_Passage shown_:
◇ ◇ ◇ ◇
How are they followed up?
Despite COVID adversely impacting routine medical care over many months in 2020, follow-up of cohort participants was: 78% seen in 2019 or 2020; a further 4.4% seen most recently in 2018 and a further 2.4% in 2017. All women remain under surveillance for return to follow-up mammography. Follow-up is passive through medical record linkages, tumor registry searches, and mortality searches. This results in over 80% active follow-up for women seen within the last 36 months. The average person-years of follow-up through most recent contact is 9.2 person-years.
What exposures have been measured?
At enrollment a baseline questionnaire, blood draw and mammogram were obtained along with address for follow-up and for geocoding for measures of structural inequality. Baseline blood samples taken with DNA extraction (3 aliquots of 1ml); plasma aliquots of 1 ml (6 per participant) placed into cryovials and stored at -80C in LN2 freezers.
Women self-reported breast cancer risk factors on entry to the cohort. These are drawn from established and validated measures  include: height, weight at age 18, current weight and weight at menopause; age at menarche; age at first birth, age at each subsequent birth, parity; menses ceased (yes/no), age at menopause and surgical removal of uterus, with or without removal of ovaries, and age at hysterectomy; family history of breast cancer (mother and/or sister); Ashkenazi Jewish heritage; history of benign breast biopsy; current use of hormone therapy (yes / no, and type of hormone therapy); current use of oral contraceptives (yes / no); current alcohol intake; current smoking status, cigarettes per day.
Mammograms: a screening mammogram 12 to 24 months prior to baseline; at baseline; and subsequent follow-up screening have been identified and stored. These images are stored along with BI-RADS density report recorded (a=almost entirely fat, b=scattered areas of fibroglandular density, c=heterogeneously dense, d=extremely dense). Routine screening mammograms were obtained using Hologic machines.
◇ ◇ ◇ ◇
_Collected data_:

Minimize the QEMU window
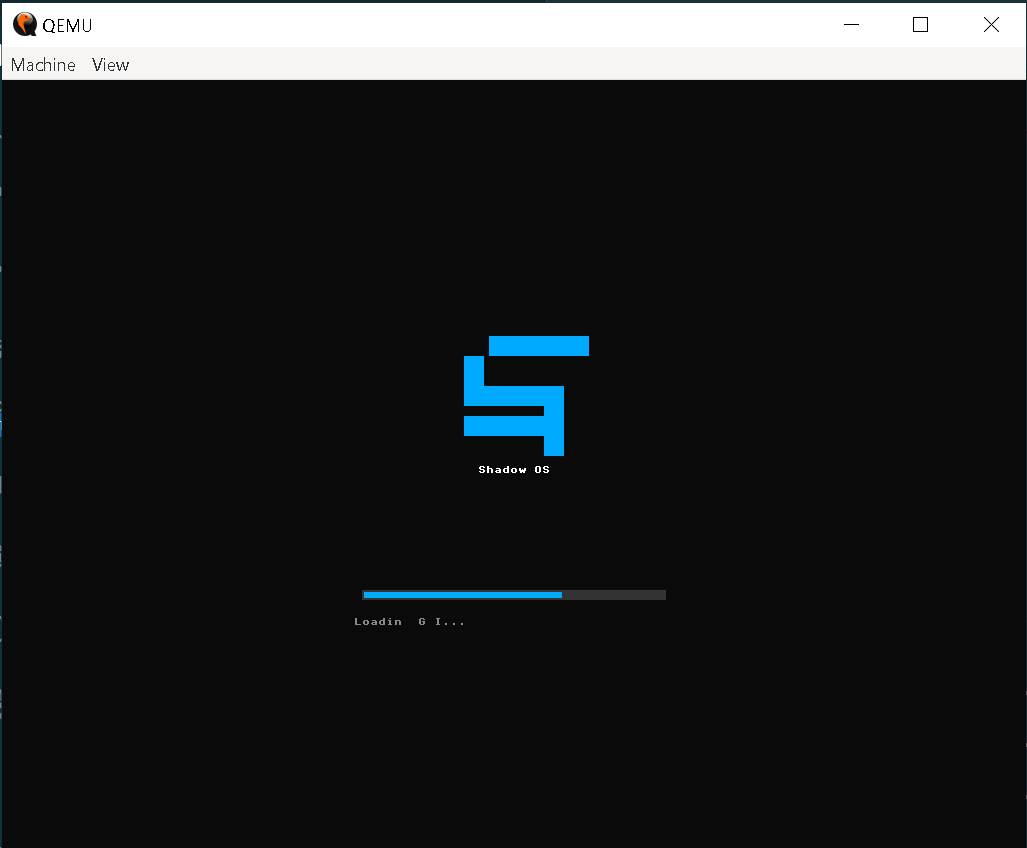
◇ ◇ ◇ ◇
_Directions_:
a) List the breast density categories recorded in the BI-RADS density report, as described in the cohort passage.
b) Decide whether each statement agrees with the cohort passage. Answer yes or no and quote the words that settle it.
(i) Follow-up is carried out actively by contacting each participant.
(ii) Plasma aliquots are kept at -80C.
(iii) Routine screening mammograms were taken on Hologic machines.
c) Please write the next part of the cohort passage, starting after its final sentence.
The lines above are separate material from the cohort passage.

_Task answers_:
a)
a = almost entirely fat
b = scattered areas of fibroglandular density
c = heterogeneously dense
d = extremely dense

b)
(i) No: "Follow-up is passive through medical record linkages, tumor registry searches, and mortality searches."
(ii) Yes: "placed into cryovials and stored at -80C in LN2 freezers."
(iii) Yes: "Routine screening mammograms were obtained using Hologic machines."

c)
County-level measures of structural inequality: We summarize multiple measures of county-level structural inequality that were included for relevance to population health and health disparities. First, we include five latent factors representing multiple domains of structural inequality. The data were publicly available and previously compiled by the Health Inequality Project . They were derived using exploratory factor analysis (EFA) in SAS 9.4 (SAS Institute Inc., Cary, NC) and theory-driven choices. The factors each consist of four or five variables clustering around the following themes: racial and economic segregation; population change; opportunity for socioeconomic advancement; economic environment; and population and housing characteristics. We also include the Index of Concentration at the Extremes (ICE) for race, income, and income and race combined. These measures describe the distribution of extreme privilege and deprivation for these indicators across a specified area. Finally, we include measures of area-level debt delinquency for any debt and for medical debt since area-level indebtedness has been shown to impact household finances as well as available neighborhood-level services which has implications for neighborhood stability and subsequent health. All variables were appended to participant’s geocoded county of residence at the time of enrollment for a total of 224 unique counties.